Reza o nº 9 do artigo
362º do C. P.P. de que “no despacho deve também o juiz da causa, mandar dar
vista do processo a cada um dos restantes juízes, caso o processo seja
colectivo, por um período variável de 3 a 8 dias, conforme a complexidade do
processo”.
Ora, na sequência da
Mma.
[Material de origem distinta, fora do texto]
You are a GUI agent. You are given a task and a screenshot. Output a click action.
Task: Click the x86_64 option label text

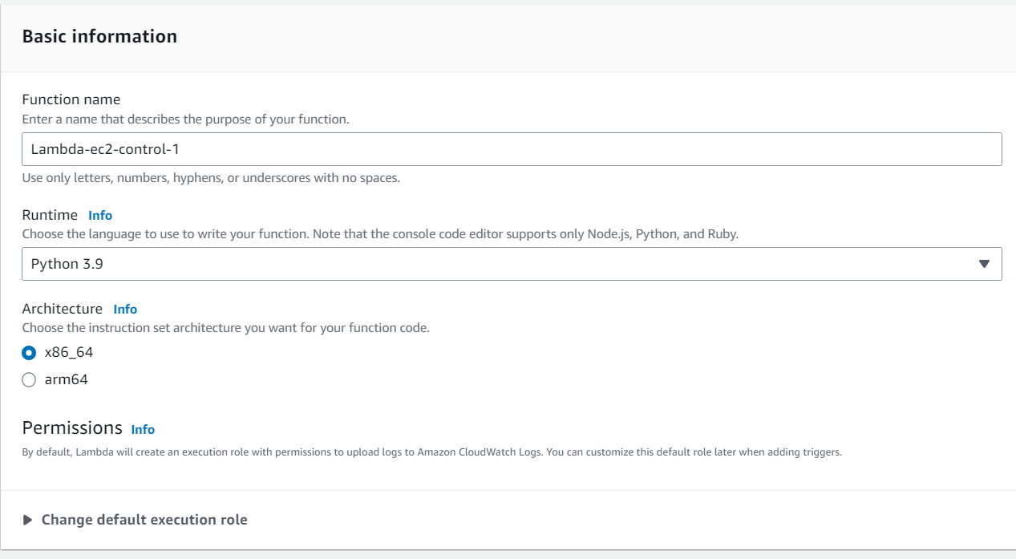coord(69,353)
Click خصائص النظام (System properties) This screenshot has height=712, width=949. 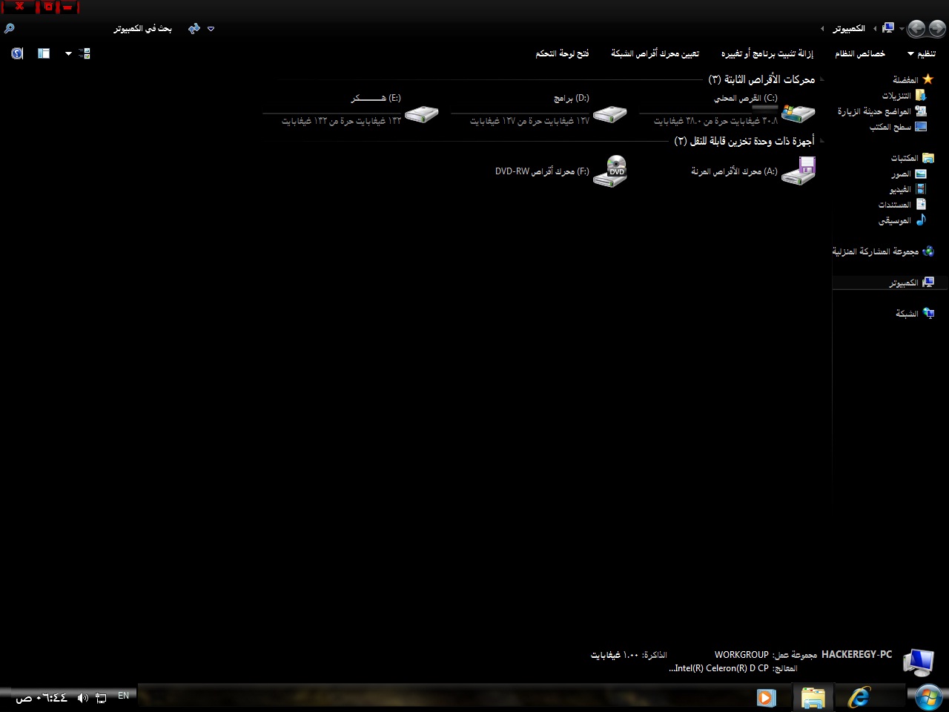click(x=860, y=53)
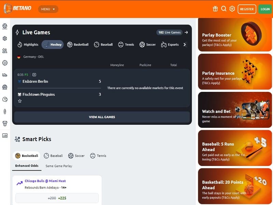Open the gift promotions icon in header
The image size is (273, 205).
coord(215,9)
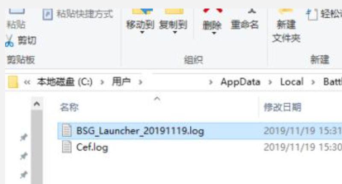
Task: Click the Cut scissors icon
Action: click(x=9, y=41)
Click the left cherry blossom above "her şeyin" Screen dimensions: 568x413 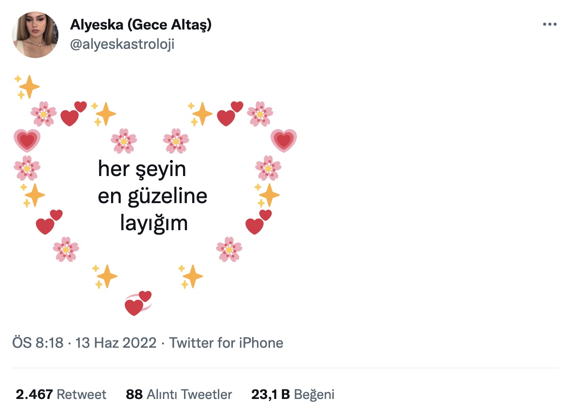click(x=124, y=141)
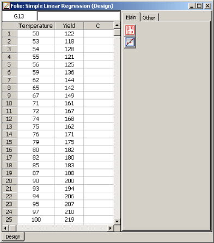
Task: Minimize the folio window
Action: (192, 6)
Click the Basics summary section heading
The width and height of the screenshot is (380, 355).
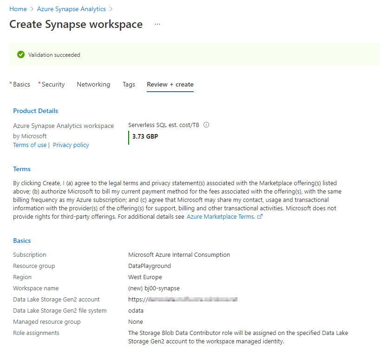[x=22, y=241]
Juiz a quo, ter designado data de julgamento, o escrivão do processo
deveria notificar as partes com interesse no processo, bem como tinha de dar
vista aos juízes assessores, para o devido conhecimento e preparar-se para a
referida audiência.
Este desiderato encontra a sua conjugação nos termos do
artigo 228º nº2, ss do C.P.C.
Quanto ao facto de um dos juízes assessores que integrou o
Tribunal colectivo, não ter assinado a acta de fls. 407, viola claramente o fim
útil do artigo 410º nº 4 do C.P.P.
- Da não junção aos autos de
Certificado e Boletins de Registo Criminal do arguido.
Consta
da al. d) do nº 4 do artigo 417º do Código do Processo Penal, como um dos
requisitos da sentença, a ordem de remessa dos boletins ao Registo Criminal.
O
facto de o Tribunal “a quo” ter condenado o arguido a uma pena, em obediência
ao artigo acima referido tinha a obrigação de ordenar a remessa dos boletins ao
Registo Criminal o que não foi feito, violando deste modo o direito adjectivo,
o que deve ser evitado porque constitui uma irregularidade processual.
***
Com
relevo para a apreciação do recurso interposto, importa transcrever o acórdão recorrido de forma resumida,
quanto aos factos, a subsunção destes ao direito
e da pena aplicada.
b) Da matéria de facto
O arguido AAAAA,
trabalhou na empresa OOOOOOOO desde
Novembro de 2009, até no final do mês de Janeiro de 2017.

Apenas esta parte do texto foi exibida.